At Speke Bay Lodge we are right on the reed-fringed lakeshore and there are hippos our in the water, so we must exercise a modicum of caution. No worries really, these lumbering beasts are typically placid and their lawn-mowing perambulations are strictly nocturnal especially in any of the places where they are aware that people go. There are owls to be listened for around the lodge buildings at night, more wonderful sounds, from the gruff chuckles of the massive Verreaux’s Eagle-owl to the soft “Poot” of the screech-owl sized African Scops.

We have to leave the beautiful tranquility of Speke Bay Lodge today and weave our way back into the great wilderness of the Serengeti. We will travel eastwards by more or less the same route whence we came. There will be ample opportunity to stop for any new sights along the way, as we will have the entire day to cross the vastness of this world famous protected area. Also, if we have not already visited the Olduvai Gorge anthropological museum of mankind (a place made famous by the Mary and Louis Leakey) on our way westwards, we will do so today.

In the late afternoon we will arrive at Ngorongoro Sopa Lodge which is perched right on the rim of the giant caldera. In the late afternoon we will be able to look out across the steep forested slopes, down into the crater, at a view that was seemingly made for the naturalist. The tall trees below the lodge are festooned with mosses , beard lichens, orchids and various saprophytic plants. When these are flowering they attract scintillating sunbirds among which the Golden-winged, the Malachite and Taccaze are perhaps the most spectacular.

Today is often the highpoint in any visitor’s experience of a safari in northern Tanzania. Our day in Ngorongoro Crater will provide a succession of experiences of great game and of wildlife at very close quarters in a truly spectacular setting, and provide encounters with birds of varied shape, colour and size; even when set against the wonders that we will have witnessed earlier.

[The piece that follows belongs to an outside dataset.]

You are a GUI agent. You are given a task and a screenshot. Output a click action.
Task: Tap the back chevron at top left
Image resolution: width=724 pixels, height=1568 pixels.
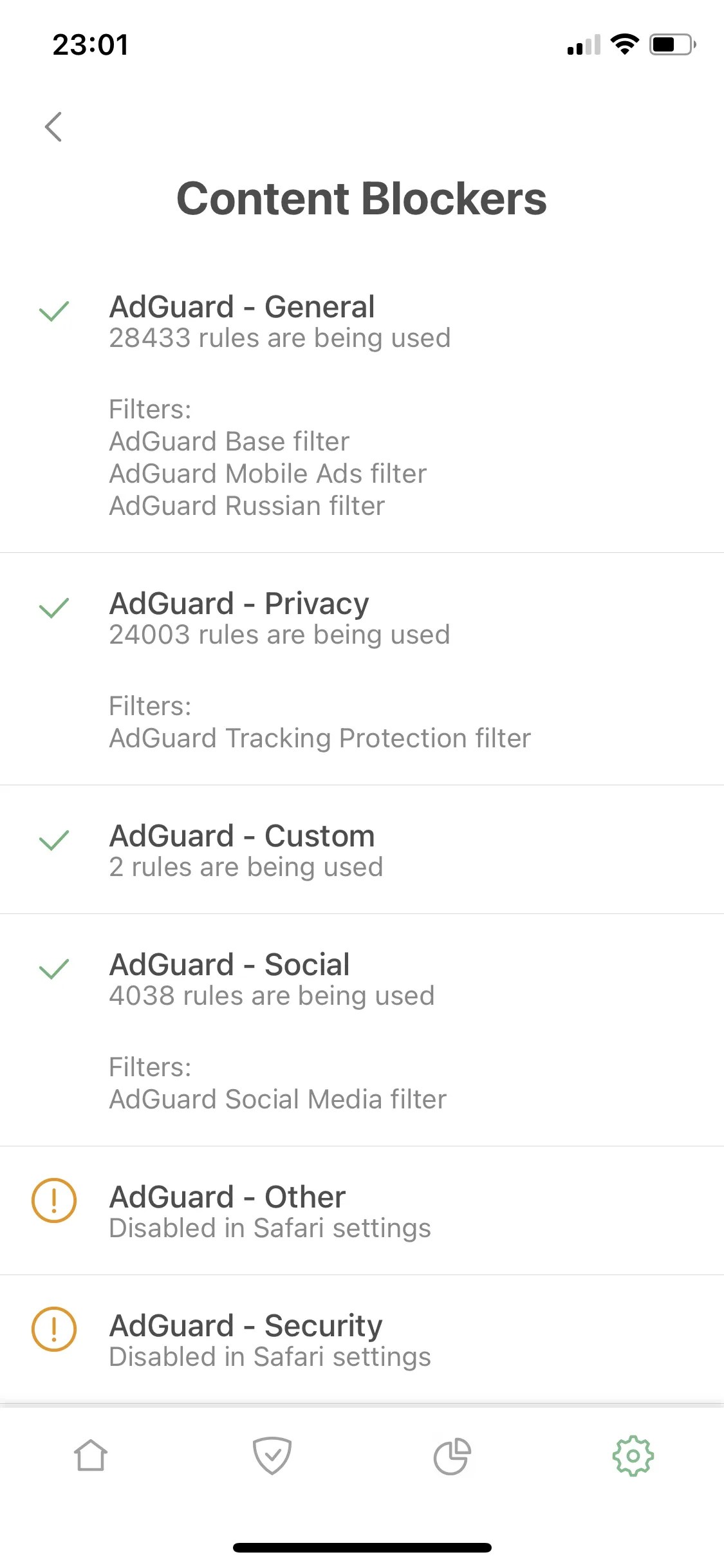coord(54,127)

There are predators: lions, spotted hyenas, African wolves (formerly known as Golden Jackal) each either surveying, or equally dozing among, the great herds of wildebeest, zebra and gazelle. There are several hundred old male “Tusker” elephants who graze in the swamps for whom the crater floor is their retirement home. Words definitely cannot begin to convey the wonder of Ngorongoro. It is a place so remarkable, so utterly unique, that being here can be both a breathtaking and humbling experience. There is a seasonal salt lake - Magadi which, by early April, should support thousands of displaying flamingos surrounded by flocks of migrant shorebirds on their way north. There are swamps and small freshwater lakes hosting hippos, Saddle-billed Storks, African Spoonbills, Jacanas, crakes and rails. There are Grey Crowned Cranes, giant Kori Bustards and of course even bigger Ostriches out in the grassland and there are African passerines in the woods. Many, often tiny, birds with confusing and somehow unrevealing names: Apalis or Eremomela, Crombec, Camaroptera or Batis.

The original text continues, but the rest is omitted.